Temple Grandin

Biography
Temple Grandin is an American doctor of animal science and a professor at Colorado State University. Diagnosed with autism at the age of two in 1949, Grandin has gone on to become a bestselling author, an autism activist, and creator of the “hug box,” a device to calm autistic children. She’s been listed in the Time 100 most influential people in the world and had Clarie Danes play her in the successful HBO film Temple Grandin.

Grandin was born in Boston Massachusetts on August 29, 1947, and later diagnosed with autism and Asperger’s at two. Growing up, Grandin states she had supportive mentors from nursery school through primary school, but middle school and high school were the worst years of her life. She went on to graduate from Hampshire Country School in 1966 before going earning her bachelor’s degree in psychology from Franklin Pierce College in 1970, a master’s degree in animal science from Arizona State University in 1975, and a doctoral degree in animal science from the University of Illinois in 1989.

Temple Grandin | 1947 - Present

Temple Grandin
After graduating, she worked as a consultant to companies with large animal slaughterhouse operations, advising them on ways of improving the quality of life of their cattle. Well known for her work regarding animal welfare, neurology and philosophy, Grandin’s essay “Animals Are Not Things,” is still widely popular as her argument states that animals are technically our property, the law still grants them certain key protections. She’s written six books, two of which were about animals. In 2009 she was named a fellow of the American Society of Agricultural and Biological Engineers.

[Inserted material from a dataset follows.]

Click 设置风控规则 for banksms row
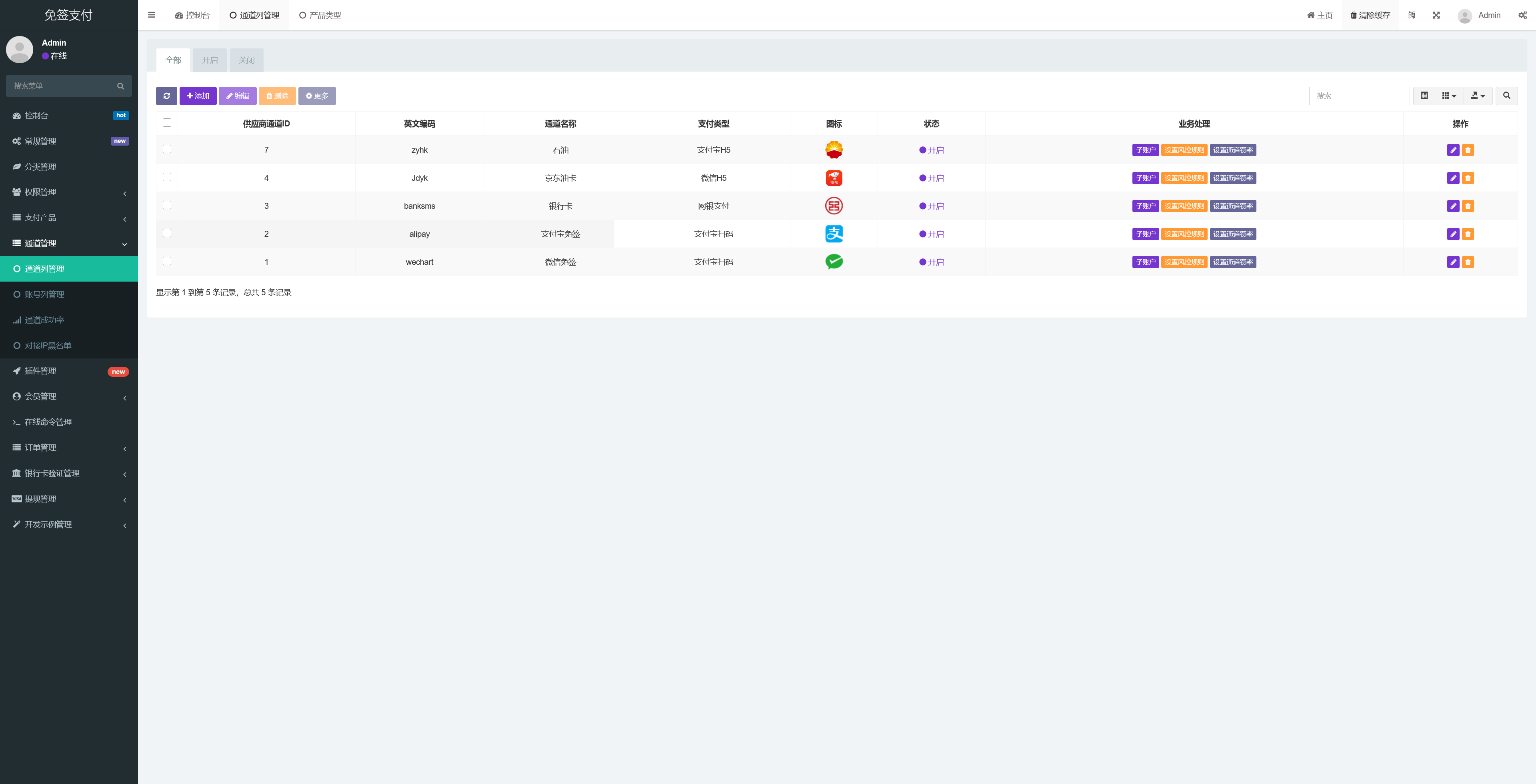 point(1184,206)
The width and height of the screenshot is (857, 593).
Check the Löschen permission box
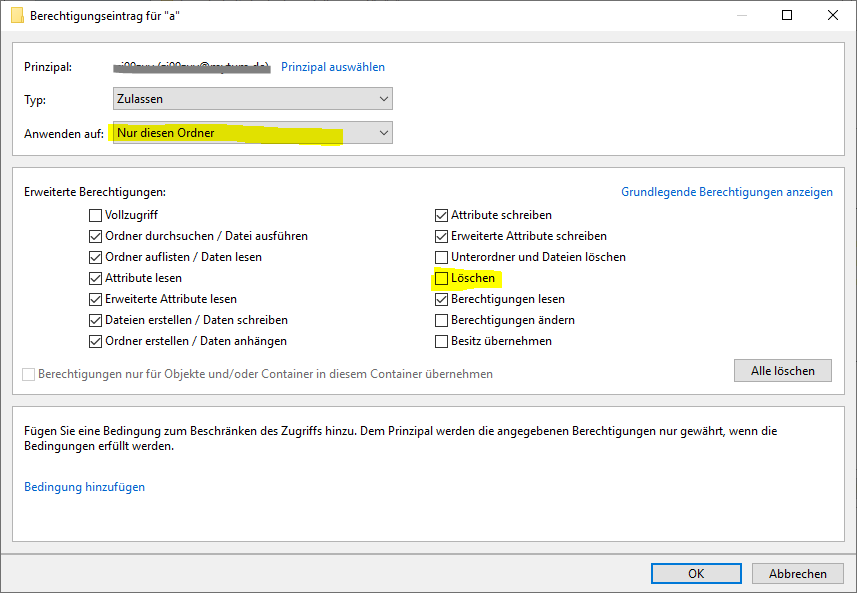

HBO released a film entitled Temple Grandin, starring Claire Danes in 2010, focusing on her life. It was nominated for 15 Emmys and received five awards, including Outstanding Made for Television Movie and Best Actress in a Drama. Grandin was on stage as the award was accepted and spoke briefly to the audience. Grandin has spoken out against a cure for the whole autism spectrum saying the world needs all kinds of minds, and things she’s discovered wouldn’t be possible without her autism. Speaking at a TED convention in 2010, Grandin said instead of trying to change the children with autism, they should be embraced and nurtured into reaching their fullest potential.